This sort of high-level representation of image (encoding low-level features using histogram)is proved to be appropriate for scene recognition, because spatial information is usually not important in this case. However, later paper [1] proposes a way of introducing weak geometry in a bag-of-words representation by the use of spatial histograms [2]. This approach is implemented in this project and experiment shows decent improvement in performance.
Given feature vectors of ~200 dimensions, SVM is used in this project. Both linear and non-linear kernel are tried; latter is proved to be better when parameters are well tuned.

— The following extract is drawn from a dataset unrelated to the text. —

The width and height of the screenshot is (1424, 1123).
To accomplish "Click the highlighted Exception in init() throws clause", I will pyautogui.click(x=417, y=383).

In order to achieve reliable knowledge of the performance, test can never be done using training data. Besides, images from which the vocabulary are form is not suitable for testing as well. In practice, 2-fold cross-validation is used for both performance evaluation and parameter selection in this project. This has the advantage over typical k-fold cross-validation that our training and test sets are both large, and each data point is used for both training and validation on each fold.
Figure2 shows the typical confusion matrix achieved in my implementation. 3-level pyramid and RBF-kernel SVM are used and kd-tree is used to find nearest feature. Testing is run 10 times using 2-fold cross-validation, in each fold the whole dataset for each category is randomly partitioned into 100 training images and 100 test images. Figure5 shows the result in each trial. The average accuracy in this experiment is 0.752, and standard deviation is only 0.012. Thus the trained model has both reasonable accuracy and good generalization ablility.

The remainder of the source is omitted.